No, SelectKBest
works differently.
It takes as a parameter a score function, which must be applicable to a pair ($X$, $y$). The score function must return an array of scores, one for each feature $X[:, i]$ of $X$ (additionally, it can also return p-values, but these are neither needed nor required). SelectKBest
then simply retains the first $k$ features of $X$ with the highest scores.
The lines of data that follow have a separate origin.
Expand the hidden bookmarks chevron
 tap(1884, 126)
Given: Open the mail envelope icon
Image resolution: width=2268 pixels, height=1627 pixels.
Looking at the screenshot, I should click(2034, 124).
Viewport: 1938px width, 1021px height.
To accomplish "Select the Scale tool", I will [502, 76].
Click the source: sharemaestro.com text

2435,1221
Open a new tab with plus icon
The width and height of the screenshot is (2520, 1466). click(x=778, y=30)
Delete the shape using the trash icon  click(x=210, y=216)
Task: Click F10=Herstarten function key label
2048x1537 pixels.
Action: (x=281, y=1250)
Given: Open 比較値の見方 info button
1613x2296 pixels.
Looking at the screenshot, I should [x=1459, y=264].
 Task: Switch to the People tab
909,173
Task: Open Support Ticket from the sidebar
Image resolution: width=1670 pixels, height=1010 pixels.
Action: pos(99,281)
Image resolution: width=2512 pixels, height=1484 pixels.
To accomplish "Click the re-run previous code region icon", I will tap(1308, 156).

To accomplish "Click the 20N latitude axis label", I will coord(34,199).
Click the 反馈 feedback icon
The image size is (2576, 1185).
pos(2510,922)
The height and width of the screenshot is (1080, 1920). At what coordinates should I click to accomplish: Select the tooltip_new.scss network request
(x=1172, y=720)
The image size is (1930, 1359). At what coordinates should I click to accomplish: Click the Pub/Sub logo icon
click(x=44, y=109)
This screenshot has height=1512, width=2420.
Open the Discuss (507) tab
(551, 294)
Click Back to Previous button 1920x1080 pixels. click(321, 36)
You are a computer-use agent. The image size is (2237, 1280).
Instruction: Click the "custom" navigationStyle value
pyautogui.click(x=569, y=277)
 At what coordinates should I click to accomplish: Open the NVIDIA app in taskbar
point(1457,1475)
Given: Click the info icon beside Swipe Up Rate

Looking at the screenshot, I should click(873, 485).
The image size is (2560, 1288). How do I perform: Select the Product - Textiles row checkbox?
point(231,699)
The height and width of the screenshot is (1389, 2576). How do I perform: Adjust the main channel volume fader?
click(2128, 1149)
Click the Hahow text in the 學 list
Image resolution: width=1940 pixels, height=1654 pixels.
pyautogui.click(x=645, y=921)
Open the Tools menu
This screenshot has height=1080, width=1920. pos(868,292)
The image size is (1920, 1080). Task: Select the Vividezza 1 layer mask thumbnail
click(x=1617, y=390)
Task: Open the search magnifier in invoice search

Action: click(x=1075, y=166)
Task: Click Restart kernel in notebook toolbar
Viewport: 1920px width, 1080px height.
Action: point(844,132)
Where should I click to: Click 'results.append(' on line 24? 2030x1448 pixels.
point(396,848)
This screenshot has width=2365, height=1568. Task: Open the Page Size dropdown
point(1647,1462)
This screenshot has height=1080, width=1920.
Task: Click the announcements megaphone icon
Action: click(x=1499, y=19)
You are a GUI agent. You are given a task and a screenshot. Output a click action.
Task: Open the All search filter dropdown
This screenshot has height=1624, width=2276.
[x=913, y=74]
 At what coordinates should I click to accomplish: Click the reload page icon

So, for example, if you pass chi2
as a score function, SelectKBest
will compute the chi2 statistic between each feature of $X$ and $y$ (assumed to be class labels). A small value will mean the feature is independent of $y$. A large value will mean the feature is non-randomly related to $y$, and so likely to provide important information. Only $k$ features will be retained.
Finally, SelectKBest
has a default behaviour implemented, so you can write select = SelectKBest()
and then call select.fit_transform(X, y)
(in fact I saw people do this). In this case SelectKBest
uses the f_classif
score function. This interpretes the values of $y$ as class labels and computes, for each feature $X[:, i]$ of $X$, an $F$-statistic. The formula used is exactly the one given here: one way ANOVA F-test, with $K$ the number of distinct values of $y$. A large score suggests that the means of the $K$ groups are not all equal. This is not very informative, and is true only when some rather stringent conditions are met: for example, the values $X[:, i]$ must come from normally distributed populations, and the population variance of the $K$ groups must be the same. I don't see why this should hold in practice, and without this assumption the $F$-values are meaningless. So using SelectKBest()
carelessly might throw out many features for the wrong reasons.